Filed 3/4/22 P. v. Lara CA5
Reposting correct version
NOT TO BE PUBLISHED IN THE OFFICIAL REPORTS
California Rules of Court, rule 8.1115(a), prohibits courts and parties from citing or relying on opinions not certified for
publication or ordered published, except as specified by rule 8.1115(b). This opinion has not been certified for publication
or ordered published for purposes of rule 8.1115.
IN THE COURT OF APPEAL OF THE STATE OF CALIFORNIA
FIFTH APPELLATE DISTRICT
THE PEOPLE,
F079648
Plaintiff and Respondent,
(Super. Ct. No. BF166835A)
v.
JOSE LUIS LARA, OPINION
Defendant and Appellant.
APPEAL from a judgment of the Superior Court of Kern County. Gregory A.
Pulskamp, Judge.
Stephen M. Hinkle, under appointment by the Court of Appeal, for Defendant and
Appellant.
Xavier Becerra, Attorney General, Lance E. Winters, Chief Assistant Attorney
General, Michael P. Farrell, Assistant Attorney General, Carlos A. Martinez and
Catherine Tennant Nieto, Deputy Attorneys General, for Plaintiff and Respondent.
-ooOoo-
Jose Luis Lara warned a man to “not say” anything and then shot him in the
stomach. As the man lay wounded, he reached for his phone but it was gone. For his
actions, Lara was convicted of several crimes, including robbery.

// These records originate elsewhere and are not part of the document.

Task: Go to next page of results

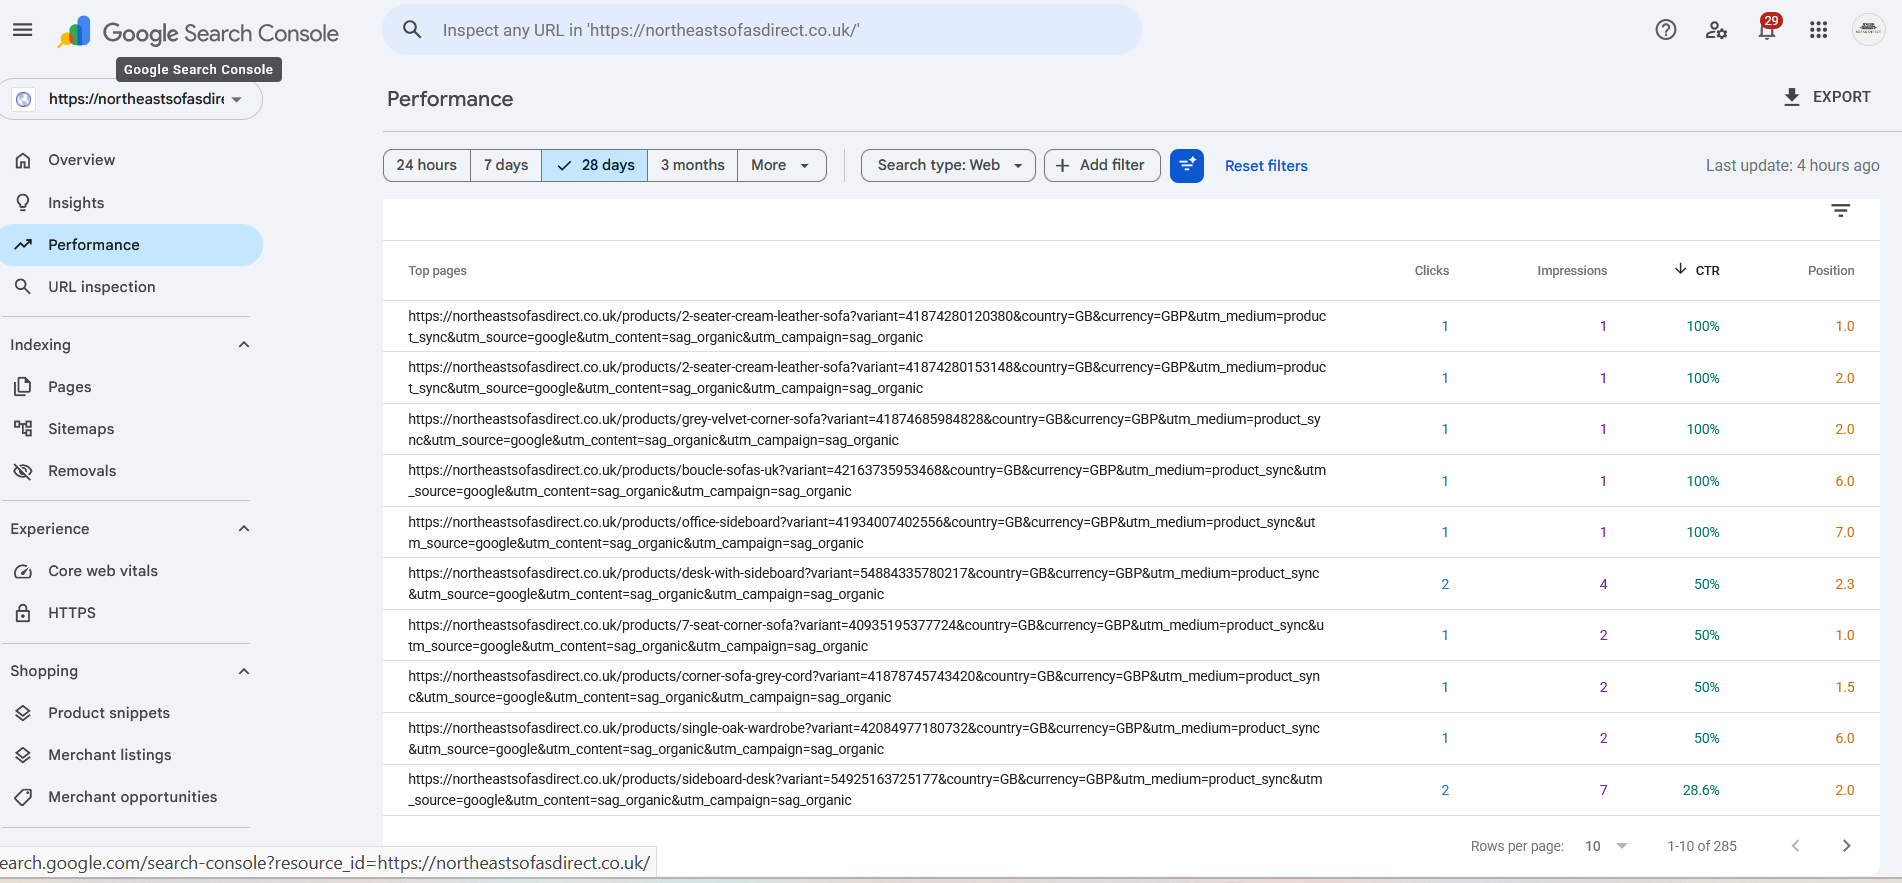Action: coord(1846,845)
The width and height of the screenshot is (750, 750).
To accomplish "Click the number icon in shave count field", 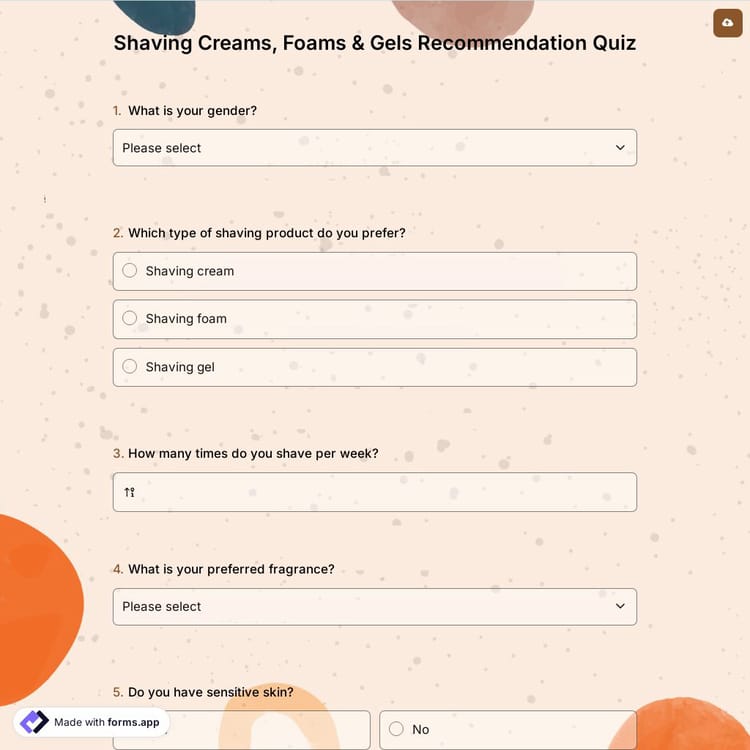I will (129, 492).
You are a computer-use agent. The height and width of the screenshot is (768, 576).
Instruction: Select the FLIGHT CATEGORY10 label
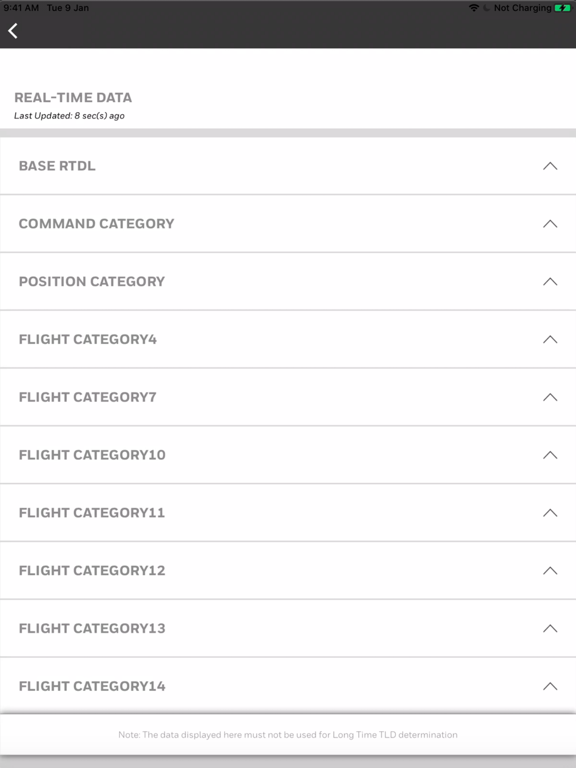92,455
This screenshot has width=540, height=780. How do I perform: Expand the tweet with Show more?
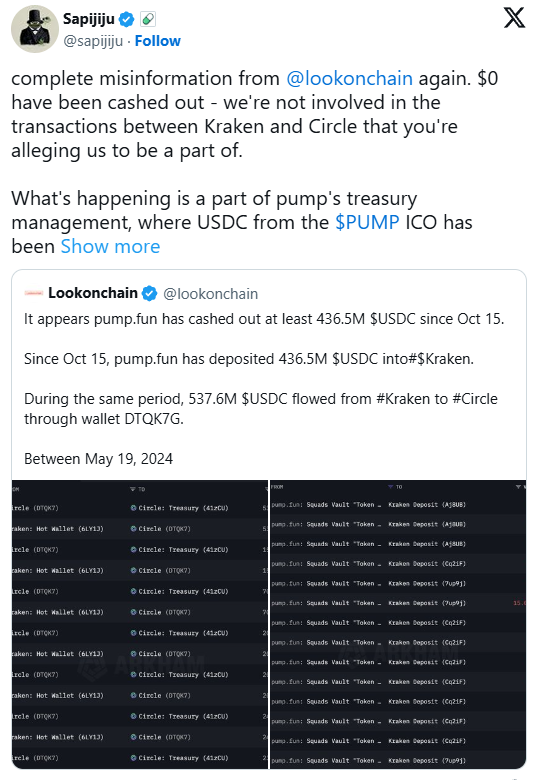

On appeal, Lara claims the evidence was insufficient to prove robbery, the court
failed to instruct on theft as a lesser included offense to robbery, his counsel was
ineffective relative to robbery, and fines and fees imposed as part of the judgment were
improper. We will affirm the judgment.
BACKGROUND
Charges
The Kern County District Attorney charged Lara with committing four crimes:
attempted murder (Pen. Code, 1 § 664/187), burglary (§ 460), robbery (§ 211), and assault
with a firearm (§ 245, subd. (a)(2)). The charges included enhancements for
premeditation and deliberation (§ 664, subd. (a)), discharging a firearm and causing great
bodily injury (§ 12022.53, subd. (d), using a firearm (§ 12022.5, subd. (a)), and causing
great bodily injury (§ 12022.7, subd. (a)).
Trial Evidence
The victim testified Lara and another man known as Burrito came to his residence
late one night. The victim believed Lara and Burrito had brought a bag of stolen mail.

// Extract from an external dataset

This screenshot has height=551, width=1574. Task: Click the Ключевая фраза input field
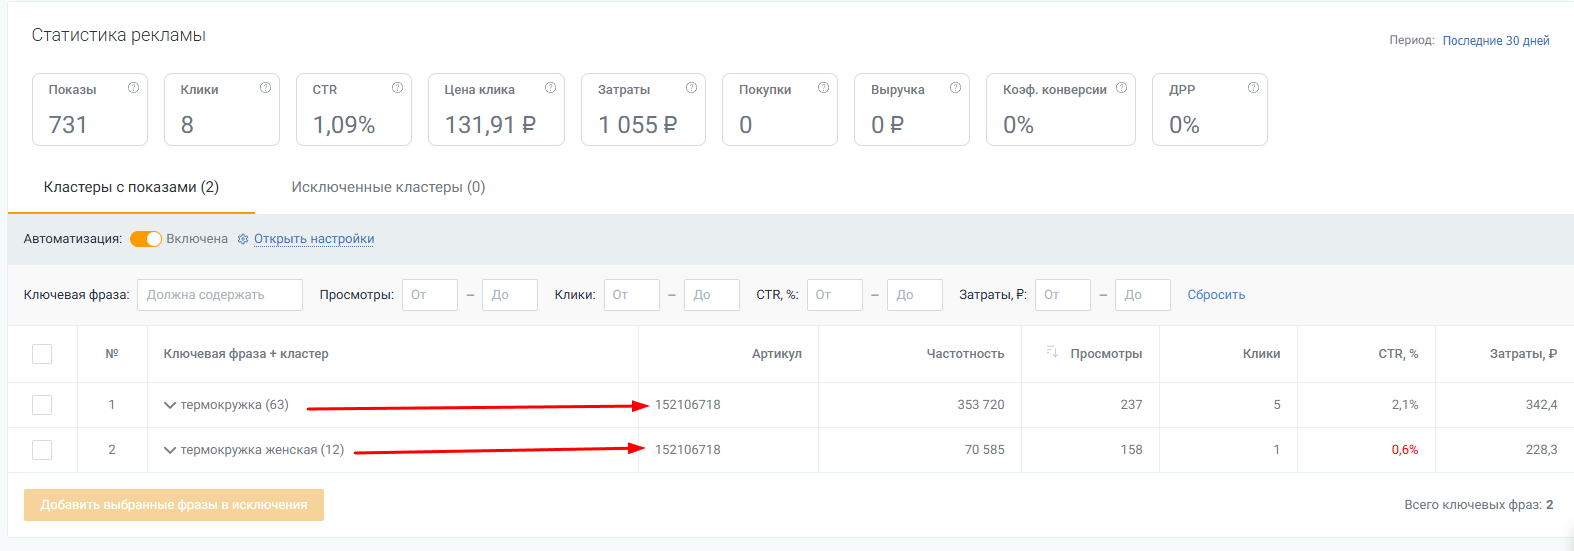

While they were sifting through it, a fourth man went outside and removed various tools
from Lara’s vehicle.
At some point, Lara and Burrito left the residence. They returned because Burrito,
who now toted a shotgun, was “looking for his tool bag.” Burrito and Lara “removed
[the fourth man] from the room.”
About a minute later, Lara came back into the room with the shotgun, put a knee
on the victim, pointed the shotgun at him, and stated, “ ‘[s]hut the fuck up, mother-
fucker. Better not say shit.’ ” He pulled the trigger.

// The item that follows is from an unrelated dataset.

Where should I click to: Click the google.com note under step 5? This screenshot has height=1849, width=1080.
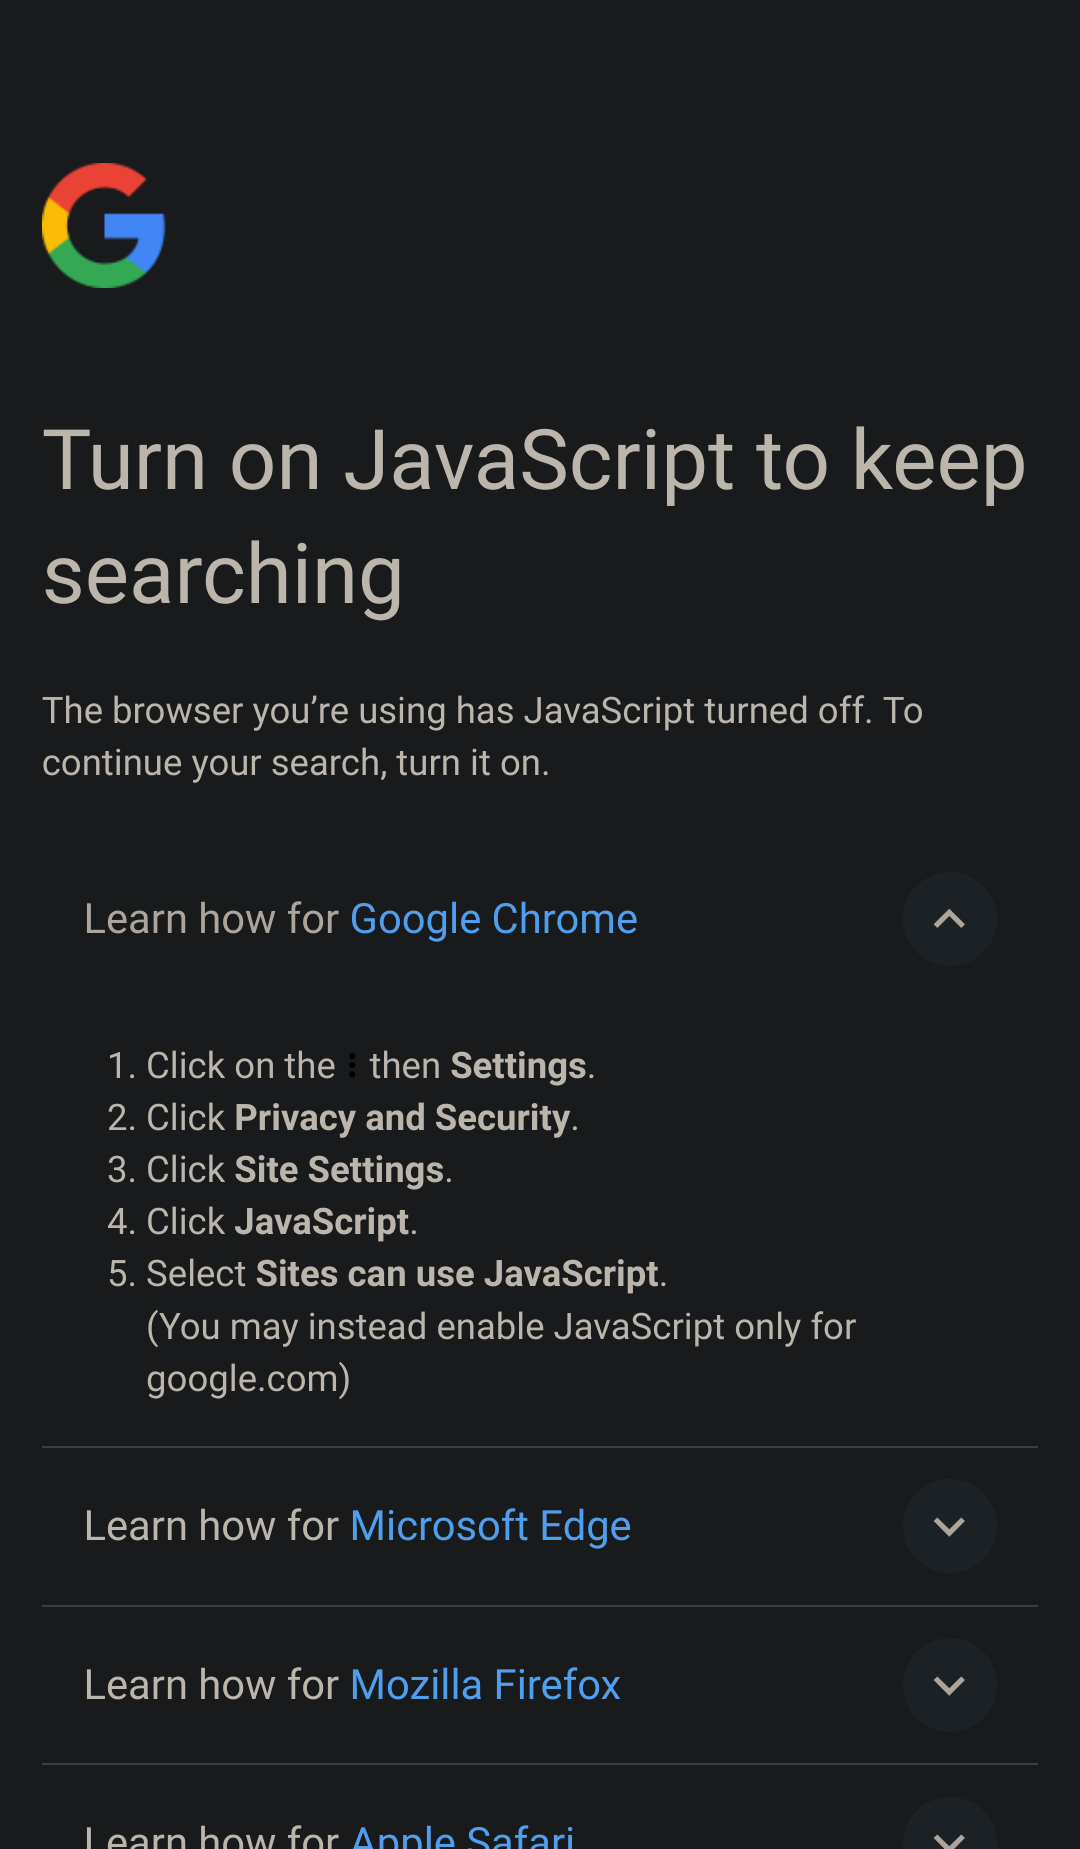[x=500, y=1352]
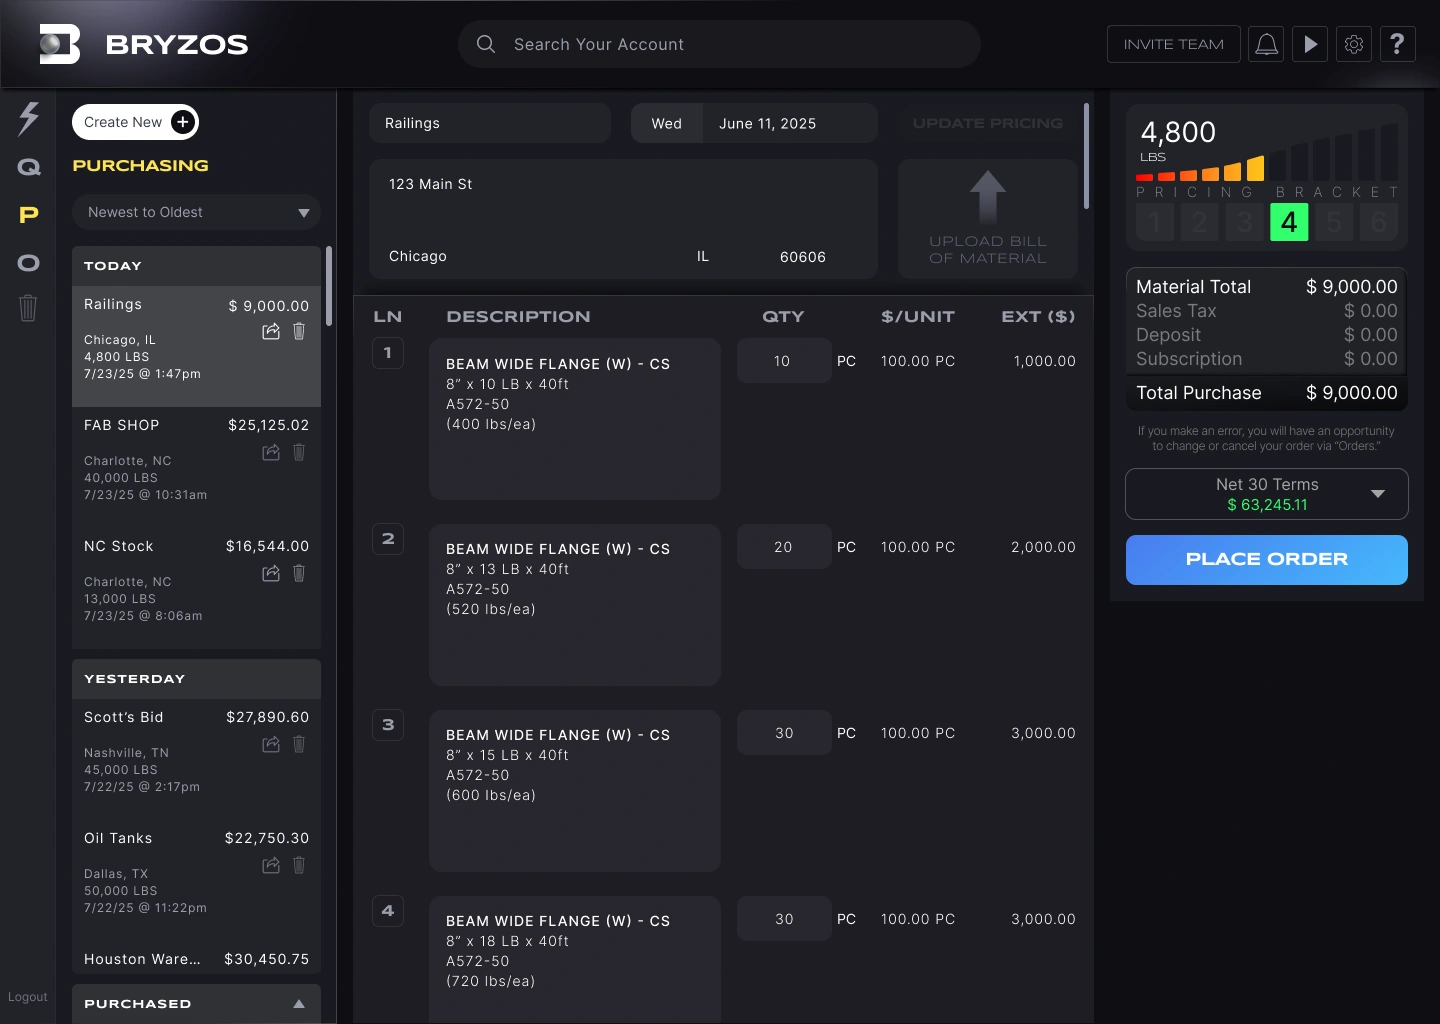Select pricing bracket 4
The width and height of the screenshot is (1440, 1024).
click(1289, 222)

1 Undesignated statutory references are to the Penal Code.
2.
The victim, grievously wounded, “went blank” and “saw … a white cloud.”2 He
“tried reaching for anything” and could not find his phone. Eventually, first responders
arrived, and the victim survived. 3
Law enforcement officers investigating the crime received “call detail records” for
the victim’s phone. Those records indicated the victim’s phone came into contact with a
“cell tower” near Lara’s home shortly after the shooting.4
Verdict and Sentence
Lara was found guilty as charged. He was sentenced to serve 32 years to life in
prison. Various fines and fees, detailed below, were also imposed.
DISCUSSION
There are four claims to address. One, was the evidence sufficient to prove
robbery? Two, did the court err by not instructing the jury theft was a lesser included
offense to robbery? Three, was Lara’s counsel ineffective for not requesting specific,
pinpoint instructions on robbery? Four, did the court err in imposing the fines and fees
without first holding a hearing to determine Lara’s ability to pay?
The People oppose each contention. We find no merit in Lara’s arguments and
affirm the judgment.
I. The Evidence Sufficiently Proved Robbery
Lara asserts “the prosecution did not meet its burden of proving all of the elements
of the crime of robbery, because the record does not contain substantial evidence that [he]
2 One witness testified the victim was “holding his intestines in his hands,
screaming.”
3 A fifth person found the victim and called for help.
4 Cell tower data does not provide an exact location for a cell phone. The records in
this case indicated the cell phone interacted with a tower near the victim’s home and later
with a tower near Lara’s home during the time relevant to this crime.
3.
formed an intent to steal before or during the shooting, or that” he was the robber. 5 The
People disagree. We agree with the People the evidence was sufficient to prove robbery.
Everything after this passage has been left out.